Quinoid-Thiophene-Based Covalent Organic Polymers for High Iodine Uptake: When Rational Chemical Design Counterbalances the Low Surface Area and Pore Volume.
Onur YildirimArshak A TsaturyanAlessandro DaminStefano NejrottiValentina CrocellàAngelo GalloMichele Remo ChierottiMatteo BonomoClaudia BaroloPublished in: ACS applied materials & interfaces (2023)

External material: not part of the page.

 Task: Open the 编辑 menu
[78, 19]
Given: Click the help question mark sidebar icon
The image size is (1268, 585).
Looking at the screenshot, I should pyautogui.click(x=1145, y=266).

A novel 2D covalent organic polymer (COP), based on conjugated quinoid-oligothiophene (QOT) and tris(aminophenyl) benzene (TAPB) moieties, is designed and synthesized (TAPB-QOT COP). Some DFT calculations are made to clarify the equilibrium between different QOT isomers and how they could affect the COP formation. Once synthetized, the polymer has been thoroughly characterized by spectroscopic ( i.e. , Raman, UV-vis), SSNMR and surface ( e.g. , SEM, BET) techniques, showing a modest surface area (113 m 2 g -1 ) and micropore volume (0.014 cm 3 g -1 with an averaged pore size of 5.6-8 Å). Notwithstanding this, TAPB-QOT COP shows a remarkably high iodine (I 2 ) uptake capacity (464 %wt) comparable to or even higher than state-of-the-art porous organic polymers (POPs). These auspicious values are due to the thoughtful design of the polymer with embedded sulfur sites and a conjugated scaffold with the ability to counterbalance the relatively low pore volumes. Indeed, both morphological and Raman data, supported by computational analyses, prove the very high affinity between the S atom in our COP and the I 2 . As a result, TAPB-QOT COP shows the highest volumetric I 2 uptake ( i.e. , the amount of I 2 uptaken per volume unit) up to 331 g cm -3 coupled with a remarkably high reversibility (>80% after five cycles).